Honestly, worth the risk, though.

Crazy Healthy Series

It was a series of ads featuring dragon, samurai, archers, and cyclops.

Humor and fantasy dramatize POM’s antioxidant story by showing consumers being “protected” by mythical warriors after drinking POM juice, translating the abstract idea of free-radical defense into vivid, memorable visuals.

Meta Marketing (but not that kind)

POM sponsored The Greatest Movie Ever Sold to turn advertising itself into entertainment. 

The brand basically marketed itself…by creating a film around marketing - and that’s what I call Meta Marketing

Premiering at Sundance delivered outsized earned media, long-tail PR, and academic relevance at a fraction of TV ad costs.
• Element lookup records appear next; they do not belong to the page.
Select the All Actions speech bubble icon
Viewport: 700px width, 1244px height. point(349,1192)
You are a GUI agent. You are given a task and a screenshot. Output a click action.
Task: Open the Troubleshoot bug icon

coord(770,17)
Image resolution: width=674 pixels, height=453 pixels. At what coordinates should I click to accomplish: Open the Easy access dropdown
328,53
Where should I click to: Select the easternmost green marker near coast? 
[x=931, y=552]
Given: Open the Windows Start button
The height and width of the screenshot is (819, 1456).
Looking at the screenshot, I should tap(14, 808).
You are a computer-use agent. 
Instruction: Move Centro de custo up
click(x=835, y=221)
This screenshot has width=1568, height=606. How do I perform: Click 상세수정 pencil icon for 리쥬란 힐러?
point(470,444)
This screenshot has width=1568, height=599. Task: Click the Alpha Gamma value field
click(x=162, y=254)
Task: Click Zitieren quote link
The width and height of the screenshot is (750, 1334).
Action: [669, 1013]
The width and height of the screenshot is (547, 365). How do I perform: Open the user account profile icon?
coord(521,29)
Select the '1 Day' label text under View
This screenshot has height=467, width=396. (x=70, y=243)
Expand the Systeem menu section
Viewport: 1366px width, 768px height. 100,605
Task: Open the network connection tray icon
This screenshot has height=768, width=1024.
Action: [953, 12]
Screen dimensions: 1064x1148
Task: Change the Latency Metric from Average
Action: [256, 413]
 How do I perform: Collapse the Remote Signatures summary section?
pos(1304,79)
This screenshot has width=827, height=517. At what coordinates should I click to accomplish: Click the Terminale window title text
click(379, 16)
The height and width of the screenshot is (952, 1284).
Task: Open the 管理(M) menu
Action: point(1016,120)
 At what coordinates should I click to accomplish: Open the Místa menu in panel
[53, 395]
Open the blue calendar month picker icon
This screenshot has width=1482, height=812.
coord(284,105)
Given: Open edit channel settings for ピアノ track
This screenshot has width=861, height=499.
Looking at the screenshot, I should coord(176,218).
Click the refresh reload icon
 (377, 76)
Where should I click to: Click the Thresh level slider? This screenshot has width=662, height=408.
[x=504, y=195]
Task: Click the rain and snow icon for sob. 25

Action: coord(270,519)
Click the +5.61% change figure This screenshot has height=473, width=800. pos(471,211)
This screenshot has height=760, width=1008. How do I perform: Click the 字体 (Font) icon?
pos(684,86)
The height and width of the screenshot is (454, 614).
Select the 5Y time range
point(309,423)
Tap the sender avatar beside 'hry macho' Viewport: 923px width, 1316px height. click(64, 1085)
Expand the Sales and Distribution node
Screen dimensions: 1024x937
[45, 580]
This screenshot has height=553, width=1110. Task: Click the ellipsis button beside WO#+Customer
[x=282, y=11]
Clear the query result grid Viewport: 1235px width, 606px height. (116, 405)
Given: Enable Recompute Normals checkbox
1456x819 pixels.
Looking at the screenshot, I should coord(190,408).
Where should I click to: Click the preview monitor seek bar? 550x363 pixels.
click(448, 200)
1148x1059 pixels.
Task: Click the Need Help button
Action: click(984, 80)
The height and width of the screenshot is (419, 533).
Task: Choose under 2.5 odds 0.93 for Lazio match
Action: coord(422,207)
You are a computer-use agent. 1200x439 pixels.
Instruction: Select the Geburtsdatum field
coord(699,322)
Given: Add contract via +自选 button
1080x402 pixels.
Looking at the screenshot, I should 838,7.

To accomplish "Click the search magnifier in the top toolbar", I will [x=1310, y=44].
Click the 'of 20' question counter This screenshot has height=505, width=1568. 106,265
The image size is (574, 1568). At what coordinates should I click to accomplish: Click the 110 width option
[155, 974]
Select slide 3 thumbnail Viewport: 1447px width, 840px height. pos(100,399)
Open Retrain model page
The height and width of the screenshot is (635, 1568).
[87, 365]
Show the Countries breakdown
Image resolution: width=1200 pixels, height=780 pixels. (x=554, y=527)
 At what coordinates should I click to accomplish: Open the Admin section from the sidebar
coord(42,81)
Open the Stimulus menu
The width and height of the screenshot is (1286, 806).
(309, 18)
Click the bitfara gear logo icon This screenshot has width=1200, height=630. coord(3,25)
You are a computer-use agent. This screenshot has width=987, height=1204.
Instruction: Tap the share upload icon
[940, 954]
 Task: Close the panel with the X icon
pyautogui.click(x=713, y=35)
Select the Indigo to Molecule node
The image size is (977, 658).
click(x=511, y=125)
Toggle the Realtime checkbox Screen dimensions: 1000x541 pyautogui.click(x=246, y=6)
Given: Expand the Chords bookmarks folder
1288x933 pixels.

As a brand already known for bold, science-led positioning, the stunt reinforced POM’s brand personality while maximizing memorability over short-term sales.

Wrap Up

What POM did was create a category, and that's the hardest thing to do in marketing. They proved people would pay premium prices for functional beverages if you gave them a reason to believe.

The brand's challenges now are about evolution. 

The product is still distinctive. The brand equity is real. And the opportunity is enormous. 

The pomegranate category they created is bigger than ever. They just need to reclaim their position as the definitive brand, not just another option on the shelf.